To sample a new scattering direction, I implemented both the isotropic and Henyey Greenstein phase functions, as defined in the lecture slides. The pdf functions are as follows: $$ \begin{align} f_{p\text{ISO}} (\vec{w}', \vec{w}) &= \frac{1}{4\pi} \\ f_{p\text{HG}} (\theta) &= \frac{1}{4\pi} \frac{1 - g^2}{\left( 1 + g^2 - 2g \text{cos}(\theta) \right)^{3/2}} \\ \text{where: } \; \; \text{cos}(\theta) &= \frac{1}{2g} \left( 1 + g^2 - \left( \frac{1 - g^2}{1 - g + 2g\xi} \right)^2 \right) \end{align} $$

Medium

The medium needs the ability to sample a free path and calculate the transmittance along a ray.
For the homogeneous medium, I first tried the simplified variant with $Tr(t) = e^{-\sigma_t \cdot t}$ (Beer-Lambert law), but I couldn't get it to work properly since this always resulted in a completely black medium.
Therefore, I am using Delta Tracking for both the homogeneous and heterogeneous medium. The idea is to start at the beginning of the ray and take a random step along the ray, according to $t \texttt{ += } -log(1 - \xi) \cdot inv\_max\_density / \sigma_t$.

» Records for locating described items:
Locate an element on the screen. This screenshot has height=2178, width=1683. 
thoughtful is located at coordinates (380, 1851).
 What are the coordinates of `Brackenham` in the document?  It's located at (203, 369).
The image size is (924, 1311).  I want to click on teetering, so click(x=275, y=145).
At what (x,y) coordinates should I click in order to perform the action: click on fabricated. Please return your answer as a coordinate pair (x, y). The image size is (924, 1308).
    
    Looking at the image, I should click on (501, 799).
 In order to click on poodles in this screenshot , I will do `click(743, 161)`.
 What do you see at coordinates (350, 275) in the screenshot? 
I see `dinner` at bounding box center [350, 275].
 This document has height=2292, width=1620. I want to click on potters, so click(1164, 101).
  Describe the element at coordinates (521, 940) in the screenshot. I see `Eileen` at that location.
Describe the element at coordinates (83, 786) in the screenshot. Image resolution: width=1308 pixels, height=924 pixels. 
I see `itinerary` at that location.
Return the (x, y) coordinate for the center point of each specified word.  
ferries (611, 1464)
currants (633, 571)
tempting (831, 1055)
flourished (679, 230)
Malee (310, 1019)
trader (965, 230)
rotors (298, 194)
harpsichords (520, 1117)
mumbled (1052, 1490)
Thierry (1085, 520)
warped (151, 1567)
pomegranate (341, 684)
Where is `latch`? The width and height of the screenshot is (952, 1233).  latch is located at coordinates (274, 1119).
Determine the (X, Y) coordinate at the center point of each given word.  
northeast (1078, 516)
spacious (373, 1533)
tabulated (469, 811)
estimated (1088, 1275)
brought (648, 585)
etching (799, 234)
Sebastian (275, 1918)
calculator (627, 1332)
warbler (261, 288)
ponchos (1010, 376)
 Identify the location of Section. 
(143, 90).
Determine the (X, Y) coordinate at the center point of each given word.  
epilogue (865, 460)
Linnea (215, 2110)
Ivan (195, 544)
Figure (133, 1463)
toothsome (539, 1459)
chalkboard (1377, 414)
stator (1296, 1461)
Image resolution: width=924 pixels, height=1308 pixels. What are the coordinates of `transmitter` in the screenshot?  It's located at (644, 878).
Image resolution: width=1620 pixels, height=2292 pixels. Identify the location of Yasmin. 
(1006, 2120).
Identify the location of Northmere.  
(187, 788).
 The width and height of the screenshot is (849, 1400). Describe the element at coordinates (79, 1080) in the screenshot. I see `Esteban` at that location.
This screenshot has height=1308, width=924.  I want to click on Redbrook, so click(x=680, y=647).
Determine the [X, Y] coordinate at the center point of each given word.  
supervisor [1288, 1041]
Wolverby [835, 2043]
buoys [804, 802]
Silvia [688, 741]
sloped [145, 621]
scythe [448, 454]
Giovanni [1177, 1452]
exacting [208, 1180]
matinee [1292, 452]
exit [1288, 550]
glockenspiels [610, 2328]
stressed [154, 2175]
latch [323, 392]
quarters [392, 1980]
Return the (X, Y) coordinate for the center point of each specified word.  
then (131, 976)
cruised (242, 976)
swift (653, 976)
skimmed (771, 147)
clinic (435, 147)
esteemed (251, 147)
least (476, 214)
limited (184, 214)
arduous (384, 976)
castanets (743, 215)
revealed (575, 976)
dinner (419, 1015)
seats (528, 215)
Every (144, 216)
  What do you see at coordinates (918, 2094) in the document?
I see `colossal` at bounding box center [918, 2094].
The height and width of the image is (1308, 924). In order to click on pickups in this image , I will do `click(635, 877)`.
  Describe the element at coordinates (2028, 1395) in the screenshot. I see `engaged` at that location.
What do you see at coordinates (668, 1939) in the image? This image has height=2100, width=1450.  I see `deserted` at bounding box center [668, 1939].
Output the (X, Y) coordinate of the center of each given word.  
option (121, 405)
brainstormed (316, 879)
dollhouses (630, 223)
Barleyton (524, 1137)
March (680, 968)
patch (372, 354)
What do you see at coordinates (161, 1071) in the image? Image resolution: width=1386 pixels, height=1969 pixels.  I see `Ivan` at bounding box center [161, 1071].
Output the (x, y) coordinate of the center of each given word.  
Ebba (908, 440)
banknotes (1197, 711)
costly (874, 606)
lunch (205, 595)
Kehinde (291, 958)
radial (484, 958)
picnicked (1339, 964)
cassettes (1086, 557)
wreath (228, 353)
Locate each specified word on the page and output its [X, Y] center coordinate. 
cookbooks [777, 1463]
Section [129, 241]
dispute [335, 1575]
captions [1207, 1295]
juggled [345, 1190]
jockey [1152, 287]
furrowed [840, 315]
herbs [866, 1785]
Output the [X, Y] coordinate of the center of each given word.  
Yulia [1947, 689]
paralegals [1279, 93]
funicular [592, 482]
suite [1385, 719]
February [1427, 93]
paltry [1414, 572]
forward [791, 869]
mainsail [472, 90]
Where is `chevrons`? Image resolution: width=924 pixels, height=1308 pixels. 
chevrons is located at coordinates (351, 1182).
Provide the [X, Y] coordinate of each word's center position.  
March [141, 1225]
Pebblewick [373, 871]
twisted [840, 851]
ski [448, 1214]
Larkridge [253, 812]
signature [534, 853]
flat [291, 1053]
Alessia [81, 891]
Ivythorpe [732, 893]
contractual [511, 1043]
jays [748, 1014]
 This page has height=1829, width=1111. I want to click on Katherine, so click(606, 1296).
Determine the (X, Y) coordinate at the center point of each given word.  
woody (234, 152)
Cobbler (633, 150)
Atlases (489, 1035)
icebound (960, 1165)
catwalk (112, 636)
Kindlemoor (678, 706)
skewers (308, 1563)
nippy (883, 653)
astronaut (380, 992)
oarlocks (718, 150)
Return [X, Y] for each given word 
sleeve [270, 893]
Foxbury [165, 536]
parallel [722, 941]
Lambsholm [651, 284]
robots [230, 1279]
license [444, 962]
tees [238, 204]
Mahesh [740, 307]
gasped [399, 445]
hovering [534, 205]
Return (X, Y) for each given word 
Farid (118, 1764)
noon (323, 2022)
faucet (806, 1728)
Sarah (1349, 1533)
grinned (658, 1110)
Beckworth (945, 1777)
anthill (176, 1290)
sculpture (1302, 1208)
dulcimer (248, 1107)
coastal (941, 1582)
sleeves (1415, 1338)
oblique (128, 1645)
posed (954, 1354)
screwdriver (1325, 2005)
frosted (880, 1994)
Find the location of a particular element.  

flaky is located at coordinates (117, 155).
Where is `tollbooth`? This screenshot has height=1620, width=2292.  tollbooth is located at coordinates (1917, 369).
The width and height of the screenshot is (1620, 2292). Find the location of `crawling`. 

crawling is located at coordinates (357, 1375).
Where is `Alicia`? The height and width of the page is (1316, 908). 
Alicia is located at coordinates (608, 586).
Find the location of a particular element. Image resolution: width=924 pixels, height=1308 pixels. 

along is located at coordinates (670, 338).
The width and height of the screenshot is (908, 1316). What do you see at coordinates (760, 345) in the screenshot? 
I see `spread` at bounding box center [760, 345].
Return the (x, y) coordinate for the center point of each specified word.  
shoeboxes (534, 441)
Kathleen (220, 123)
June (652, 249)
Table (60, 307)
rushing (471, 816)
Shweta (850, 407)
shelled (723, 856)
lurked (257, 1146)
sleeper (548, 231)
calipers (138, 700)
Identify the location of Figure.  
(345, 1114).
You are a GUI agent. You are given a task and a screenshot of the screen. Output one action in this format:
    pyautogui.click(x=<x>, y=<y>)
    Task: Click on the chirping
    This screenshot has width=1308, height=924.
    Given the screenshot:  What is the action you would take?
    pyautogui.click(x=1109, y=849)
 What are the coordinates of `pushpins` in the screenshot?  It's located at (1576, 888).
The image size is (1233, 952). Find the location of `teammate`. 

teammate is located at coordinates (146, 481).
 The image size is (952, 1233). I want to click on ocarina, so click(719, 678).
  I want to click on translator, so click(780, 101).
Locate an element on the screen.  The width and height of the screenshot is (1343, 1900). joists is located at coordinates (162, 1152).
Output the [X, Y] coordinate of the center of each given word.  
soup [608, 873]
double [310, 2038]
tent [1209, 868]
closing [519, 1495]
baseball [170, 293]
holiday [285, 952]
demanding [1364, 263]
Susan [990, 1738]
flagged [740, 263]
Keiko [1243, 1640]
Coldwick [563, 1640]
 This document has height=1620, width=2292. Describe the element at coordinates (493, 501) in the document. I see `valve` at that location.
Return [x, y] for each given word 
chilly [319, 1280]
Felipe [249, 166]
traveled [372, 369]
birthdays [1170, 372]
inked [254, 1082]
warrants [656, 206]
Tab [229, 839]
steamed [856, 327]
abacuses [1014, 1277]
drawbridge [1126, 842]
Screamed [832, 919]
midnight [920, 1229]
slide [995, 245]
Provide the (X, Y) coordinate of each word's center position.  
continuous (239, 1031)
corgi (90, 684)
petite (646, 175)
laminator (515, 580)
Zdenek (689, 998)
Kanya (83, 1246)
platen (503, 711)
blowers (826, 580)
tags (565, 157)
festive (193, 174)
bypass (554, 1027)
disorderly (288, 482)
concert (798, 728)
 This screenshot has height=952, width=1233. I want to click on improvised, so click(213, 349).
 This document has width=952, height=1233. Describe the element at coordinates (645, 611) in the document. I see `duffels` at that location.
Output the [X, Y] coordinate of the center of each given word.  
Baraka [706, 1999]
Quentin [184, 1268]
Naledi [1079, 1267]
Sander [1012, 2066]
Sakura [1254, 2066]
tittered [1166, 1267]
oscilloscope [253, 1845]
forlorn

» Task brief: Transcribe the write-up on scattering and media from "For the homogeneous" up to and including "inv\_max\_density / \sigma_t$.".

» Answer in full:
For the homogeneous medium, I first tried the simplified variant with $Tr(t) = e^{-\sigma_t \cdot t}$ (Beer-Lambert law), but I couldn't get it to work properly since this always resulted in a completely black medium.
Therefore, I am using Delta Tracking for both the homogeneous and heterogeneous medium. The idea is to start at the beginning of the ray and take a random step along the ray, according to $t \texttt{ += } -log(1 - \xi) \cdot inv\_max\_density / \sigma_t$.